AGÊNCIA DC NEWS – Como está a presença das mulheres no mercado literário?
Johanna Stein – Acredito que o cenário mudou nos últimos anos e, felizmente, estamos vendo cada vez mais mulheres liderando livrarias e editoras [segundo o Sindicato Nacional dos Editores de Livro, Snel, 87% das editoras em 2024 são lideradas por mulheres]. O mercado editorial, historicamente dominado por homens, passa por uma transformação significativa. Muitas dessas mulheres donas de livrarias e editoras estão protagonizando uma mudança profunda na forma como o mercado opera, trazendo novas vozes e perspectivas. Ser mulher nesse espaço é um ato de ocupar um território que antes nos era negado. E não apenas ocupar, mas também transformar. Hoje, essas lideranças femininas estão construindo uma narrativa editorial que não só expande o tipo de literatura disponível, mas também questiona os cânones estabelecidos.
AGÊNCIA DC NEWS – Qual foi o faturamento de 2023 da livraria?
Johanna Stein – Nós preferimos não divulgar os números exatos do nosso faturamento, mas tivemos um pico no início das operações, depois uma pequena queda, e agora já estamos em nosso segundo ano de estabilidade. As movimentações do negócio deixaram de ser surpresas para nós.
AGÊNCIA DC NEWS – Quais são os planos futuros da Gato Sem Rabo?
Johanna Stein – Temos muitos! Recentemente, lançamos algo muito especial: nosso primeiro livro. Foi nossa primeira experiência com publicação, com tiragem limitada de 1.000 exemplares, e o resultado ficou incrível. Além disso, para 2025, seguiremos focados na nossa programação de encontros literários, com uma atenção especial à poesia, que tem sido um ponto central para nós.

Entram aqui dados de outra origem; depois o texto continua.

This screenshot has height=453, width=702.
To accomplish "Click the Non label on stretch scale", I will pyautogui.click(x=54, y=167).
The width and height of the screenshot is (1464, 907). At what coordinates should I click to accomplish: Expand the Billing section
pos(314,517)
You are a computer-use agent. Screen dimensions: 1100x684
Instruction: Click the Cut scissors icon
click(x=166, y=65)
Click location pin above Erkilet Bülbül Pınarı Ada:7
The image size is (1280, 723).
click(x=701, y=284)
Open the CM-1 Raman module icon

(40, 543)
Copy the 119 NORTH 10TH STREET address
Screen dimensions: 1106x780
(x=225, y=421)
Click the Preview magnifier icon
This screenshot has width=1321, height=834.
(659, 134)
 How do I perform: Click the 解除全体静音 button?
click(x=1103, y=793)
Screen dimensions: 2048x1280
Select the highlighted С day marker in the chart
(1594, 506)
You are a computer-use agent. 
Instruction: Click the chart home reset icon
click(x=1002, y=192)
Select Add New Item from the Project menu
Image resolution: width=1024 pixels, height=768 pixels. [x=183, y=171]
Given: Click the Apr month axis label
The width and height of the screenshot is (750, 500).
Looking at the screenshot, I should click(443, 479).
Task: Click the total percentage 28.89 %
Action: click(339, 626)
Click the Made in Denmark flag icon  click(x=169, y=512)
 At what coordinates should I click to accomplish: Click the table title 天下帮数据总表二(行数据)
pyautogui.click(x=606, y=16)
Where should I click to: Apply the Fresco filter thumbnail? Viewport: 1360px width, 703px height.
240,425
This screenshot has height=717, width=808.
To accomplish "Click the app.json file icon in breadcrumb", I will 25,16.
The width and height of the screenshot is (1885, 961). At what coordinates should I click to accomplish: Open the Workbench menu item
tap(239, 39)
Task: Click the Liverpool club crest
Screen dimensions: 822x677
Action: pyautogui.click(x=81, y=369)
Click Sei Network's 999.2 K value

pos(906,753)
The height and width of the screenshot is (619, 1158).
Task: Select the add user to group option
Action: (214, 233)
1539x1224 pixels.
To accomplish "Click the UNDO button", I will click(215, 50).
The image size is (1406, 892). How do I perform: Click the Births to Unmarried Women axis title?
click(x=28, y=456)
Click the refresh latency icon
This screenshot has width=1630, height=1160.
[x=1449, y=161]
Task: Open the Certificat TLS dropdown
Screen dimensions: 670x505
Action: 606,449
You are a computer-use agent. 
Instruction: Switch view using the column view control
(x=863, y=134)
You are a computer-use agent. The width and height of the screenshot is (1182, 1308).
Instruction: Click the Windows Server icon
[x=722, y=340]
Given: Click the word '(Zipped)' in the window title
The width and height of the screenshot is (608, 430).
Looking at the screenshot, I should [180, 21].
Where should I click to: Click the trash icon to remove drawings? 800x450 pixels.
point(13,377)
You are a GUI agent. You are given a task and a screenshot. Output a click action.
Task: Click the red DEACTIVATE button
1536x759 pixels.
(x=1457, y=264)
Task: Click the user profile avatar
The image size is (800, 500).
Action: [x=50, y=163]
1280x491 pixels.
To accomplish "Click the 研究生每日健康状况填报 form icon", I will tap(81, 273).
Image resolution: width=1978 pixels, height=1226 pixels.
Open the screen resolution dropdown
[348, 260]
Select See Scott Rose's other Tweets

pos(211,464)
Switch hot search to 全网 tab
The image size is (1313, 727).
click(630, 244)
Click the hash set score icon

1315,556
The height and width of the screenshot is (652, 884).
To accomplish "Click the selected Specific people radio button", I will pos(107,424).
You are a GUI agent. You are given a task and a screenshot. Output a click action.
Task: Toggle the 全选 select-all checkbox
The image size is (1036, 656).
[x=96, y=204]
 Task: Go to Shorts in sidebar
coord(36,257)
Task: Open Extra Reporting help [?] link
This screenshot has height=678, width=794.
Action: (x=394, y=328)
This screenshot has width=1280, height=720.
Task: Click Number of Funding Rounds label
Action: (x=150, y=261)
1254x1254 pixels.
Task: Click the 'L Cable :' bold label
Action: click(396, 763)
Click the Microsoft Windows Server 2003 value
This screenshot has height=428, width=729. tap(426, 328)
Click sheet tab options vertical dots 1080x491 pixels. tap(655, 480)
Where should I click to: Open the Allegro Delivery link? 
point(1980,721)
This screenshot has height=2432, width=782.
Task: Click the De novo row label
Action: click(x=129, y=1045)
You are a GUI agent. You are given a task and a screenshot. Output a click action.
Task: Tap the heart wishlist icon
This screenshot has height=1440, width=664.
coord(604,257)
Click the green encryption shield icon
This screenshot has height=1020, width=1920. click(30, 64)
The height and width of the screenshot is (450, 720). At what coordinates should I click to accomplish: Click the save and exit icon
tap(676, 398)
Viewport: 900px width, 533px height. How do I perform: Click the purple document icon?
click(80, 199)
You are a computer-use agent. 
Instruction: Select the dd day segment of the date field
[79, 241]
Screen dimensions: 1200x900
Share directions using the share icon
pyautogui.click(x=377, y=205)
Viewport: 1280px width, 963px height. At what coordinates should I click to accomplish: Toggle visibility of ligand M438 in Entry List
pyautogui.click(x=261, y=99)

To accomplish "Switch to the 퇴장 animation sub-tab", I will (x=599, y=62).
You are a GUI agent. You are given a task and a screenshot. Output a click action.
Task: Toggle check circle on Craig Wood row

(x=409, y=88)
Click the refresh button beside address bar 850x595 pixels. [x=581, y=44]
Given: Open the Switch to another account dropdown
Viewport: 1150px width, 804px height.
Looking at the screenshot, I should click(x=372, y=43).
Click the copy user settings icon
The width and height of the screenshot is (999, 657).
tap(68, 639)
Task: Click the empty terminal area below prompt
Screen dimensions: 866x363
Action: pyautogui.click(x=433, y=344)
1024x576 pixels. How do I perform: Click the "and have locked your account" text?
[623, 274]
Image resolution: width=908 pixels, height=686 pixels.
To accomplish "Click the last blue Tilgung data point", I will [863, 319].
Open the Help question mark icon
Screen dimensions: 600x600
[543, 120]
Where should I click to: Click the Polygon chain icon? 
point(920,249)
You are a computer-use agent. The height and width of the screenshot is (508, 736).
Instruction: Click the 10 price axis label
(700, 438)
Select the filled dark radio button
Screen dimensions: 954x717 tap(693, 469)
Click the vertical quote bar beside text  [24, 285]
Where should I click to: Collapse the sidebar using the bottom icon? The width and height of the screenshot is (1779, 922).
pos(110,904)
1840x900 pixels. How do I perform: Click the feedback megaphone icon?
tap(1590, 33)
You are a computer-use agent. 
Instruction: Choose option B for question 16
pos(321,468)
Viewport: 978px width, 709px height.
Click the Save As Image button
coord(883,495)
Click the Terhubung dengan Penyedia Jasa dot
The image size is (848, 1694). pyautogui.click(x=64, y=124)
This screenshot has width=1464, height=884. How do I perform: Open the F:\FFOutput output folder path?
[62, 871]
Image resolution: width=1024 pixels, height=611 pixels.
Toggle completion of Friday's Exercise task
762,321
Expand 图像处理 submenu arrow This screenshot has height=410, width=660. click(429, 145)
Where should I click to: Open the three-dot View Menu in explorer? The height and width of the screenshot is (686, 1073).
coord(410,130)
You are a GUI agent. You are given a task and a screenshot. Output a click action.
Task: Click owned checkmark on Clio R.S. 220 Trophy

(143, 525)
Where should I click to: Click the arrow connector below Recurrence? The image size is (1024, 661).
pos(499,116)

AGÊNCIA DC NEWS – Qual conselho você daria para as mulheres que estão começando a empreender em qualquer segmento?
Johanna Stein – Um conselho essencial para mulheres que estão começando a empreender é acreditar verdadeiramente no que você faz. E perseverar. Empreender não é como vencer uma corrida rápida; é um processo contínuo, cheio de desafios e aprendizados. Por exemplo, estamos prestes a completar quatro anos com a livraria. Pode parecer pouco, mas esses anos foram cruciais, com muitas conquistas e impacto para a comunidade e o bairro. O segredo está em manter-se firme nas suas ideias e continuar, mesmo que o caminho seja longo. Empreender é sobre essa construção lenta e consistente, que vai criando uma história e um legado ao longo do tempo.